Related Work 5: NUVE: In Between the Analog and Virtual Body
NUVE is an artistic project that aims to explore the artistic possibilities offered by the digital dance performances in the interaction between the individual and his virtual double. It stems from work that explores body interaction and expressive gestures to compose immersive audio and visual flows supporting artistic expressiveness. In NUVE, the body supplies the first engine of action, and the choreographic body evolves into a relation with its own “virtual double” in a way to create a dialog challenging the choreographic boundaries. At some point, the “virtual body” detaches itself from the performer and the choreography evolves.
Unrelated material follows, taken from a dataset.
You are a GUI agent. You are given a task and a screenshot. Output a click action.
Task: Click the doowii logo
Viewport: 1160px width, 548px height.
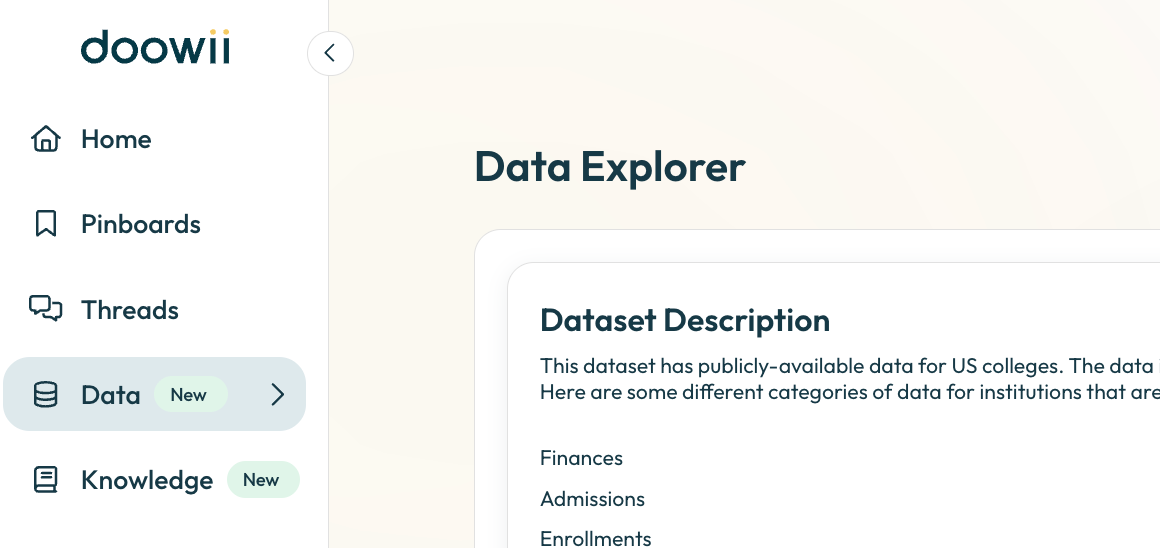[x=155, y=48]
Using openFrameworks, it relies on an infrared firewire camera to capture the image of the stage 30 frames per second. Infrared lights are employed to obtain the best possible image of the dancer. A combination of standard image processing techniques is used to capture the silhouette and the movement of the performer.Rather than our plans to record movement in a visual way, the creators of NUVE strived to present (rather than record) a double of a full body. There are similarities in both our projects that seek to support artistic expressiveness in dynamic and personable ways - but the way that NUVE goes about it shows their focus is on dancers and users who already think intentionally about choreography. Our project, on the other hand, seeks to reach even the most amateur user, who simply wants an outlet to express creative freedom through movement of any sort.